The run began as normal. The Flash and his partner were the first down the street.
There was the normal mix of serious runners who looked okay, serious runners who looked like they were in pain, and amateur runners who clearly had the “What the hell was I thinking?” look. And pirates. Every Seafair event has pirates. Not the music or software kind, but good old fashioned hook-for-a-hand pirates.
My knees hurt just watching the legs and feet of the runners as they slammed into the pavement again and again. It seemed obvious to me that the human body really wasn’t engineered to pound sneakers repeatedly against concrete.
Several protesters joined the run too because, well, it’s Seattle and that’s what people d0. New Yorkers grab a hot dog from the cart. Seattle-ites grab some PVC and cardboard and demand a free Tibet. Or the protection of the turtles. Or owls. Or Salmon. Or they call for the impeachment of the president. Or they protest whatever the war-of-the-week is.
This time the protests were tame. There weren’t many. The main cause of the week was same sex marriage because the Washington State Supreme Court upheld the state’s ban.
Three pairs of women ran the race together in racing-modified wedding dresses. They ran with official race numbers and everything. What I found interesting was that they were completely independent of each other. These three couples were running in completely separate parts of the race and there was nothing to indicate they were aware of one another.
Unless it was really just one couple running around the block. But that makes about as much sense as, well, running in a race in the first place.
To emphasize their focus on healthy foods, Jamba Juice did not sponsor a float. Instead, they dressed people up like bananas and entered them in the race.
When you run a race down the street, you can close it to vehicular traffic, but it’s tougher to close it to pedestrian traffic. Sure, you can try to corral people with tear gas and riot gear, but the Seattle Police Department hasn’t had much luck with that historically. And for a parade you don’t want to do that.
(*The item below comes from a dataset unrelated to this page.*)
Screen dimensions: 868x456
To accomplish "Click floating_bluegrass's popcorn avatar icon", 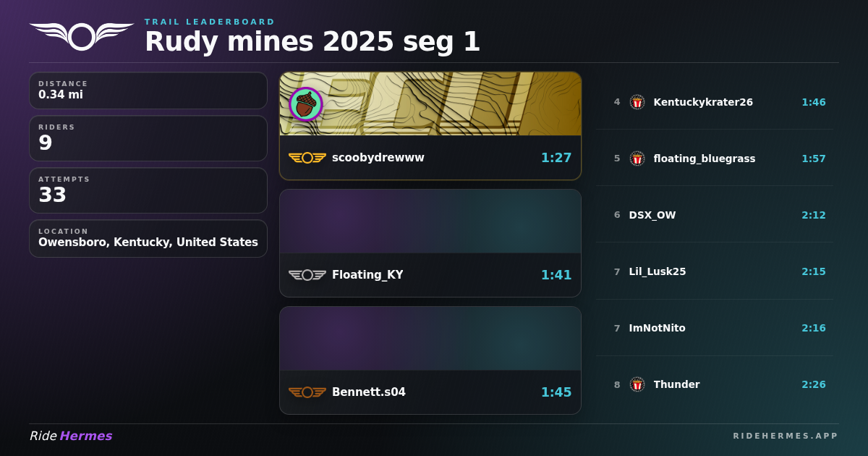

So instead, you wait for a gap in the runners, and you let the pedestrians through. They have to run across the street before the police stop the rest of them to let more runners through.
It’s like something right out of a loony tunes cartoon.
Children love things like this. It’s a chance for them to beg, whine, and cajole their parents into buying them a rave-like glow stick, low pitched plastic horn, dull sword, or giant inflatable hammer. And then they make noise for the next several hours until they get bored and make different noises.
Most of them will one day have their career peak as the day manager of an Applebee’s. Some, however, will be the future leaders of tomorrow. Like this girl.
Not content to merely observe the race, she decided to participate. She stepped into the street so passing runners could slap her hand. A bunch of them did.
Pretty soon, it seemed a sibling joined her.
Then someone else joined here.
Before long, she had an entire gang joining her.
Soon kids up and down the block were reaching out their hands to greet the runners.
Of course, as a country we celebrate the winners. But we also love our underdogs and last place people. Be great or be awful. Just don’t be mediocre. We hate that.
The runner who got the most applause – even more than the wheel chair guy—was this one.
He was that last runner, and he struggled with each step. Breathing looked like a chore at this point in the race. He was several minutes behind the previous runner. The police car stayed behind him, presumably to pick up the body.